→ Requirement: Render every line of the material below as a JSON list of strings, with one string per line and blank lines omitted.

→ Data for analysis:
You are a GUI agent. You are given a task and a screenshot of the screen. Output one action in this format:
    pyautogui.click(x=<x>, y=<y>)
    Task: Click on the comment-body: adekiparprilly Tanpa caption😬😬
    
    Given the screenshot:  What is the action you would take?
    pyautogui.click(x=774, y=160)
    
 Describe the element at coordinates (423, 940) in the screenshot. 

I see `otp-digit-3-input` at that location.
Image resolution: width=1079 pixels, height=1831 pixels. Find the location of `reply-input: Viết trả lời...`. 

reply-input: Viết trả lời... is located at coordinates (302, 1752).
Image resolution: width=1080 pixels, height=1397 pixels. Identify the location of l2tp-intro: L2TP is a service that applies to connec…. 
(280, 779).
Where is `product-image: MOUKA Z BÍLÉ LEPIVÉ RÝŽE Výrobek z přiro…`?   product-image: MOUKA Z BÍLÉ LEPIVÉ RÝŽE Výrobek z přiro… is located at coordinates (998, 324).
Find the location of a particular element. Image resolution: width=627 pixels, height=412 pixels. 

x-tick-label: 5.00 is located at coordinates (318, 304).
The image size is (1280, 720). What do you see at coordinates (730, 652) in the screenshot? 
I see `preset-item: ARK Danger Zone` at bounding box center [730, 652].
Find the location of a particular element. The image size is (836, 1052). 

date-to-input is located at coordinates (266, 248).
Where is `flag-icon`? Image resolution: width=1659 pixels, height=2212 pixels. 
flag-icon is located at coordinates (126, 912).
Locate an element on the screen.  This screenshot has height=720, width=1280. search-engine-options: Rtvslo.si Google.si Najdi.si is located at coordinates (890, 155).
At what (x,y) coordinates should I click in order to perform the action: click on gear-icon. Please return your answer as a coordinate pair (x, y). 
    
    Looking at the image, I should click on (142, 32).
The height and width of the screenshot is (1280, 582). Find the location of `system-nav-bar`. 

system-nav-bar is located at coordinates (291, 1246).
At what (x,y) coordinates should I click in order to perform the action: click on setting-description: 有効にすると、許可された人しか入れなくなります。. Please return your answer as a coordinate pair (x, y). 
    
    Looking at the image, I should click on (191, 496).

→ Result of this task:
[
  "You are a GUI agent. You are given a task and a screenshot of the screen. Output one action in this format:",
  "    pyautogui.click(x=<x>, y=<y>)",
  "    Task: Click on the comment-body: adekiparprilly Tanpa caption😬😬",
  "    Given the screenshot:  What is the action you would take?",
  "    pyautogui.click(x=774, y=160)",
  " Describe the element at coordinates (423, 940) in the screenshot. ",
  "I see `otp-digit-3-input` at that location.",
  "Image resolution: width=1079 pixels, height=1831 pixels. Find the location of `reply-input: Viết trả lời...`. ",
  "reply-input: Viết trả lời... is located at coordinates (302, 1752).",
  "Image resolution: width=1080 pixels, height=1397 pixels. Identify the location of l2tp-intro: L2TP is a service that applies to connec…. ",
  "(280, 779).",
  "Where is `product-image: MOUKA Z BÍLÉ LEPIVÉ RÝŽE Výrobek z přiro…`?   product-image: MOUKA Z BÍLÉ LEPIVÉ RÝŽE Výrobek z přiro… is located at coordinates (998, 324).",
  "Find the location of a particular element. Image resolution: width=627 pixels, height=412 pixels. ",
  "x-tick-label: 5.00 is located at coordinates (318, 304).",
  "The image size is (1280, 720). What do you see at coordinates (730, 652) in the screenshot? ",
  "I see `preset-item: ARK Danger Zone` at bounding box center [730, 652].",
  "Find the location of a particular element. The image size is (836, 1052). ",
  "date-to-input is located at coordinates (266, 248).",
  "Where is `flag-icon`? Image resolution: width=1659 pixels, height=2212 pixels. ",
  "flag-icon is located at coordinates (126, 912).",
  "Locate an element on the screen.  This screenshot has height=720, width=1280. search-engine-options: Rtvslo.si Google.si Najdi.si is located at coordinates (890, 155).",
  "At what (x,y) coordinates should I click in order to perform the action: click on gear-icon. Please return your answer as a coordinate pair (x, y). ",
  "    Looking at the image, I should click on (142, 32).",
  "The height and width of the screenshot is (1280, 582). Find the location of `system-nav-bar`. ",
  "system-nav-bar is located at coordinates (291, 1246).",
  "At what (x,y) coordinates should I click in order to perform the action: click on setting-description: 有効にすると、許可された人しか入れなくなります。. Please return your answer as a coordinate pair (x, y). ",
  "    Looking at the image, I should click on (191, 496)."
]